— Begin DATASET CONTENT —

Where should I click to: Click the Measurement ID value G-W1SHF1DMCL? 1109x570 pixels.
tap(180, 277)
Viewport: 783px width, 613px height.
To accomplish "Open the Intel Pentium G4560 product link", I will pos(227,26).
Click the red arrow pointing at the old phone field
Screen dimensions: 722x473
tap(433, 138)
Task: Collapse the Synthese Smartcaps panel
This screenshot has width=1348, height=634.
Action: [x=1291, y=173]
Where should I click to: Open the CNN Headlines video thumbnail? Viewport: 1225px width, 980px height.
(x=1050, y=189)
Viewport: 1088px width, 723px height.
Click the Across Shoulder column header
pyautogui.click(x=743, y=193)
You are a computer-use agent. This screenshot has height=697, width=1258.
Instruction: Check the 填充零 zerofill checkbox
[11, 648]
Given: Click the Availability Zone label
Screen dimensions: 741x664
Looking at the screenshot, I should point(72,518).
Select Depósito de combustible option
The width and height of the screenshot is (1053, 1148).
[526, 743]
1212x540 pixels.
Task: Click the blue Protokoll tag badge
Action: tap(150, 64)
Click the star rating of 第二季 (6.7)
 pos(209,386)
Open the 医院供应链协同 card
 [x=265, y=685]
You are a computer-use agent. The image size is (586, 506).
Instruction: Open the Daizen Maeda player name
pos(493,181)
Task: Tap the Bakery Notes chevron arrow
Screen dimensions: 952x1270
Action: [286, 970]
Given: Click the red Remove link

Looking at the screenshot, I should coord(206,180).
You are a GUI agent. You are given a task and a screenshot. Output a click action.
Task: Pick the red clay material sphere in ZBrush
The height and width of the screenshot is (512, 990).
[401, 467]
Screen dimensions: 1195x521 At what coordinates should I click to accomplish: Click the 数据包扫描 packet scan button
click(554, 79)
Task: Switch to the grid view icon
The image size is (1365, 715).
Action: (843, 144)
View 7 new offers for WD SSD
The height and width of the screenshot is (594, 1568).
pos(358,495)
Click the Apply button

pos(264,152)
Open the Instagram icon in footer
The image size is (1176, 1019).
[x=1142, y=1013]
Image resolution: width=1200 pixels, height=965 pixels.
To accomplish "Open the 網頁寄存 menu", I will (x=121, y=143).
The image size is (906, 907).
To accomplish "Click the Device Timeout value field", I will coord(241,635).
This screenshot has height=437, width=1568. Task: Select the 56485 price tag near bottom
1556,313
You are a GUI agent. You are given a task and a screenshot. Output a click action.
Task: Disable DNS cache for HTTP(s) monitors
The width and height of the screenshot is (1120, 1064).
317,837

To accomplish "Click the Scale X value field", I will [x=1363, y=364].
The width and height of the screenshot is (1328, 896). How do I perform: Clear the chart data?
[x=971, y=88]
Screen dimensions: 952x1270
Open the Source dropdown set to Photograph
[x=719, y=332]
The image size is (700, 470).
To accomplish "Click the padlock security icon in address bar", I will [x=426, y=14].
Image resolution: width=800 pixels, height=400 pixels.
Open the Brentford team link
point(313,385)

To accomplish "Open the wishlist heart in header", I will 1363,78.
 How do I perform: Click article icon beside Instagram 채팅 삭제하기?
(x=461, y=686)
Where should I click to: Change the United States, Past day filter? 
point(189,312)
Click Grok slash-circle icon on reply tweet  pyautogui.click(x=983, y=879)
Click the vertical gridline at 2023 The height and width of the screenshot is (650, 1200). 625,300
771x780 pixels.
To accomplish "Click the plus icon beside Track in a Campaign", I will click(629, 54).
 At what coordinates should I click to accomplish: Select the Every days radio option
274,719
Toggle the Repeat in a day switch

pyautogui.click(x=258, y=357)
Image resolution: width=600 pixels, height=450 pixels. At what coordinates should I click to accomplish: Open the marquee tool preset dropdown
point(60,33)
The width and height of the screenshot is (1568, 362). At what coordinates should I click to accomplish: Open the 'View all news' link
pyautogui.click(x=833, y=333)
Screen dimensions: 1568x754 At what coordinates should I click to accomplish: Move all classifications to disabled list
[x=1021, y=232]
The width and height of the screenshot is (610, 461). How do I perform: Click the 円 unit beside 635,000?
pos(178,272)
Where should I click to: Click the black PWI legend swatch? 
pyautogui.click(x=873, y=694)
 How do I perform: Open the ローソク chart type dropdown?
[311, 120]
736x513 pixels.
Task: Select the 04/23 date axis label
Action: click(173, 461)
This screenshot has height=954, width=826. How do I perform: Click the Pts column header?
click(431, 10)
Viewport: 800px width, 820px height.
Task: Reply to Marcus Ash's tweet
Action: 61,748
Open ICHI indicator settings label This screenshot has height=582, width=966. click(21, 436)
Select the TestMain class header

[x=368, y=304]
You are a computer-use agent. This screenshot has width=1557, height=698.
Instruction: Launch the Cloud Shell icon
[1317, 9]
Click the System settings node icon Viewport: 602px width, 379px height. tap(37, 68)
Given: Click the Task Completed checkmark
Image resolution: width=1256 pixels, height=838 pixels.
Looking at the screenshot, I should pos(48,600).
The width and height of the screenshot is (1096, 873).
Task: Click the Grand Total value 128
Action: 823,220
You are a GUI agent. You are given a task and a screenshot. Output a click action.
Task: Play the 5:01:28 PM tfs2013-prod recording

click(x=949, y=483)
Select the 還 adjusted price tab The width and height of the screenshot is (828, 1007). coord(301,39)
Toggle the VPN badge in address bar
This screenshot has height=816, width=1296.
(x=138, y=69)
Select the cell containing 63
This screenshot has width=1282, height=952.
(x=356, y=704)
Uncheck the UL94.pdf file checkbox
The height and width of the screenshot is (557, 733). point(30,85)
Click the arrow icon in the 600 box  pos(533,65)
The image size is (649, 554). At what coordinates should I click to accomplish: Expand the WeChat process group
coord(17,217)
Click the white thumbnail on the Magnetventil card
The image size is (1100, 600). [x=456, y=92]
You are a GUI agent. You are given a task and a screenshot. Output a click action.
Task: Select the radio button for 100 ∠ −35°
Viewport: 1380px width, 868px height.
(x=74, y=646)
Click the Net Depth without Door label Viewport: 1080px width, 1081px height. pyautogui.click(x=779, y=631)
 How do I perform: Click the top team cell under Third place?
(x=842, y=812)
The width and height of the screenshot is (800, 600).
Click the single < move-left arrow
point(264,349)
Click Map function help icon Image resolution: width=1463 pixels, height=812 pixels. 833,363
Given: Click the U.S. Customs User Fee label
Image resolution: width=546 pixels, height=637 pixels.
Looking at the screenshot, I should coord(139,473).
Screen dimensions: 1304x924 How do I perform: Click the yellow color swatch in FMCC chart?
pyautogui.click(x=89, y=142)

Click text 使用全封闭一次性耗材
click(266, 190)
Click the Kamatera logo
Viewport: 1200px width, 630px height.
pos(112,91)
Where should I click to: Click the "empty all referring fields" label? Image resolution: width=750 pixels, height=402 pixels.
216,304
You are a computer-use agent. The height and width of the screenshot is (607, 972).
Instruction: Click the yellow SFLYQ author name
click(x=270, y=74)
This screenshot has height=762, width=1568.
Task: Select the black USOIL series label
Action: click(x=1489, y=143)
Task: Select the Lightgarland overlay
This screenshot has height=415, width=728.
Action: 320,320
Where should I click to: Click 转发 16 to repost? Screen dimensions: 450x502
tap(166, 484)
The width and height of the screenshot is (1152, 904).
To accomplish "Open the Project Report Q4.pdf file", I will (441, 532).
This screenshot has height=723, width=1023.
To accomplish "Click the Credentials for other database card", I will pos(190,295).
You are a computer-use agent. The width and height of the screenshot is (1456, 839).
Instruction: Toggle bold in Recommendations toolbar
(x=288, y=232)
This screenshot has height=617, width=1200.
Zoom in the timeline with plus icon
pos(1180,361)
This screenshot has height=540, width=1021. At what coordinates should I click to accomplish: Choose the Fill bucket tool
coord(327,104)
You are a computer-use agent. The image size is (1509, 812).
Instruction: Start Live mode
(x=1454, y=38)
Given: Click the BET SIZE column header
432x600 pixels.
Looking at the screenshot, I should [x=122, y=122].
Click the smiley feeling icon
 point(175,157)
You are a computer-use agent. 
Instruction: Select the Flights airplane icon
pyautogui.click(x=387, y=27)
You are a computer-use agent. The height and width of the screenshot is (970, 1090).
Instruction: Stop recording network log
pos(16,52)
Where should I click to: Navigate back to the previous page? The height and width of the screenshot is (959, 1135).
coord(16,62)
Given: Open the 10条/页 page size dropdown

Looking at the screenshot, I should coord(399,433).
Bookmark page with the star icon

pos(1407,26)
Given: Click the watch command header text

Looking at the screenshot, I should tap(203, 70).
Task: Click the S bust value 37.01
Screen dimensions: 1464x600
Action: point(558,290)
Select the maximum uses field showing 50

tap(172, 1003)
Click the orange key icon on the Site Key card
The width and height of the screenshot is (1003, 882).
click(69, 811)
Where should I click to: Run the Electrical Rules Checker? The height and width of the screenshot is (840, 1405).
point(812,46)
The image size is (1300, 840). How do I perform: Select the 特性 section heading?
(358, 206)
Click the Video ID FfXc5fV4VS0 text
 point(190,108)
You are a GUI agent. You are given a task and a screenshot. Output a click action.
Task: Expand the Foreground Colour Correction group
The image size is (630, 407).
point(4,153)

— End DATASET CONTENT —

=== WHAT YOU NEED TO DO ===
Write out the entries above word for word, starting at the line that contains "How do I perform: Click article" and ending at the line that contains "[x=368, y=304]", with both of those lines included.

=== SOLUTION TO THE PROBLEM ===
 How do I perform: Click article icon beside Instagram 채팅 삭제하기?
(x=461, y=686)
Where should I click to: Change the United States, Past day filter? 
point(189,312)
Click Grok slash-circle icon on reply tweet  pyautogui.click(x=983, y=879)
Click the vertical gridline at 2023 The height and width of the screenshot is (650, 1200). 625,300
771x780 pixels.
To accomplish "Click the plus icon beside Track in a Campaign", I will click(629, 54).
 At what coordinates should I click to accomplish: Select the Every days radio option
274,719
Toggle the Repeat in a day switch

pyautogui.click(x=258, y=357)
Image resolution: width=600 pixels, height=450 pixels. At what coordinates should I click to accomplish: Open the marquee tool preset dropdown
point(60,33)
The width and height of the screenshot is (1568, 362). At what coordinates should I click to accomplish: Open the 'View all news' link
pyautogui.click(x=833, y=333)
Screen dimensions: 1568x754 At what coordinates should I click to accomplish: Move all classifications to disabled list
[x=1021, y=232]
The width and height of the screenshot is (610, 461). How do I perform: Click the 円 unit beside 635,000?
pos(178,272)
Where should I click to: Click the black PWI legend swatch? 
pyautogui.click(x=873, y=694)
 How do I perform: Open the ローソク chart type dropdown?
[311, 120]
736x513 pixels.
Task: Select the 04/23 date axis label
Action: click(173, 461)
This screenshot has height=954, width=826. How do I perform: Click the Pts column header?
click(431, 10)
Viewport: 800px width, 820px height.
Task: Reply to Marcus Ash's tweet
Action: 61,748
Open ICHI indicator settings label This screenshot has height=582, width=966. click(21, 436)
Select the TestMain class header

[x=368, y=304]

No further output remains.